WOMEN ARCHITECTS BUILD HOUSING AND EDUCATIONAL OPPORTUNITIES IN TANZANIA

Tanzania

Victoria Marwa Heilman (Tanzania 2016) is founder of Tanzania Women Architects for Humanity (TAWAH), an all-volunteer, NGO that she established in 2010. She is also the director at VK Green Architects Limited in Dar es Salaam.  TAWAH supports inclusion through the design and construction of homes, schools and sanitation facilities that accommodate marginalized groups, including Maasai women and their families. The organization also generates sustainable income projects and engages the community in programs that raise awareness of the discrimination and challenges experienced by marginalized groups. Their vision is to alleviate poverty and provide a path for social acceptance and inclusion.

Marwa-Heilman used her 2016 Eisenhower Fellowship to develop strategies to build up the NGO so that it can expand and improve its work. She looked at ways to incorporate innovative and low-cost building technologies, more effectively engage new volunteers, develop local and international partnerships, and strengthen their board of directors.  The organization involves community groups to solve problems with housing, sanitation and educational facilities. The volunteers with the organization bring their expertise in design, engineering, science and finance to support community aspirations and needs.  The new board members that Marwa-Heilman recruited includes Tanzanian and American professionals from the development, finance and academic fields, some of whom she met while on fellowship. TAWAH will “expand its reach and impact by pursuing new funding opportunities and growing its portfolio of projects,” Marwa-Heilman said.

 

After her fellowship, Marwa-Heilman and her NGO partnered with Pongwe Primary School in Tanga, a boarding school that serves many students with visual impairments and albinism.  To improve the learning environment, TAWAH proposed a multi-phase project to design and build new classrooms. The group also provided training for the school’s staff, students, and community members on topics such as effective teaching methods for students with special needs, understanding albinism, and the challenges facing youth with special needs in Tanzania.
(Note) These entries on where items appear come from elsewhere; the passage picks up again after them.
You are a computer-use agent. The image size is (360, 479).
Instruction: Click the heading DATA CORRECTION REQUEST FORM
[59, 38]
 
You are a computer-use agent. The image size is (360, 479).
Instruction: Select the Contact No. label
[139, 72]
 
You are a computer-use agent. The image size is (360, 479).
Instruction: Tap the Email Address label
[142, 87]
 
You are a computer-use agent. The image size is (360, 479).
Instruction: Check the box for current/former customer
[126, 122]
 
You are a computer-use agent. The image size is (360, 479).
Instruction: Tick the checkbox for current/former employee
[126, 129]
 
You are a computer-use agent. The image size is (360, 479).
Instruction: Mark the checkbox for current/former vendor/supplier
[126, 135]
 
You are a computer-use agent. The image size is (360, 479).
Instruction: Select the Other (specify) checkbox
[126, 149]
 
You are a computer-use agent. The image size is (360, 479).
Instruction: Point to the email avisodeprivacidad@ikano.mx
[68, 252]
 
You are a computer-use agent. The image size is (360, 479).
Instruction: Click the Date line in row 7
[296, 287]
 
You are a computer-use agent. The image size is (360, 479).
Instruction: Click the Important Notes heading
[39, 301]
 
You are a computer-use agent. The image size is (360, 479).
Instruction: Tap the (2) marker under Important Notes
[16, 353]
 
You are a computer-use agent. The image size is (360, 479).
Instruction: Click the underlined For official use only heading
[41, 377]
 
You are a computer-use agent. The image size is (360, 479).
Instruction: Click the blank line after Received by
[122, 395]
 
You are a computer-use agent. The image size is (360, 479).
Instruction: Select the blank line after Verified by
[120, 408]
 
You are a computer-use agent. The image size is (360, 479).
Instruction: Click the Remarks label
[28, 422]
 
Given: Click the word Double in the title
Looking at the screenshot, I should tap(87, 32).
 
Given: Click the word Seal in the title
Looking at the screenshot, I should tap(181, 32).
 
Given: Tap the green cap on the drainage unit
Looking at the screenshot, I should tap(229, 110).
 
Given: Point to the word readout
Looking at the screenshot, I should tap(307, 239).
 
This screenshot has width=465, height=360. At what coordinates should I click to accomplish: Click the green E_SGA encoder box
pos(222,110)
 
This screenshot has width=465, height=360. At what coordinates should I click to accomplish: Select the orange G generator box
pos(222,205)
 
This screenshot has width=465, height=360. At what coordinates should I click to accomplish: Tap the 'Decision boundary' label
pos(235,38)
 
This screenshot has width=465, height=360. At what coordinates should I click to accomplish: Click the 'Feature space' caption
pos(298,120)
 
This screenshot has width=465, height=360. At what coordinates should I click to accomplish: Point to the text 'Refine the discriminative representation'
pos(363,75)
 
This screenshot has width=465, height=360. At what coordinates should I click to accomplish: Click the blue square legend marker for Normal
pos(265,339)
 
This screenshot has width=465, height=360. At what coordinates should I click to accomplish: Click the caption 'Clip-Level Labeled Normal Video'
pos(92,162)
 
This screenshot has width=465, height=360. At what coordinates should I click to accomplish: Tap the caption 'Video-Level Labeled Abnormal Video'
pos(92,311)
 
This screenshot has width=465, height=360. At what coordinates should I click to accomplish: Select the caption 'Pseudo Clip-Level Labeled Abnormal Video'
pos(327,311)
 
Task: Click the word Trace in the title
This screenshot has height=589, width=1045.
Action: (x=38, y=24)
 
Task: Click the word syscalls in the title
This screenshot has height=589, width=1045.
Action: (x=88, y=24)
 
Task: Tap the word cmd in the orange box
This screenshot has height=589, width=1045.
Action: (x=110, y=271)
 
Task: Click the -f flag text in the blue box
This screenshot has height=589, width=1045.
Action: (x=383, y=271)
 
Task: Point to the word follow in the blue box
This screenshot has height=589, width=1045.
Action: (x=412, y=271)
The first classroom buildings were constructed in early 2018, and used innovative, environmentally-friendly and low-cost technology, which will also serve as a template for future classroom construction at Pongwe and other local schools.  The group engaged volunteer female students from Ardhi University in Dar es Salaam and Maawal Secondary School in Tanga on the design and construction of the project, a strategy that she learned more about while on fellowship.

Marwa-Heilman hopes to welcome more volunteer groups from both inside and outside of the country, and sees this as one of the key next steps to increase the organization’s impact.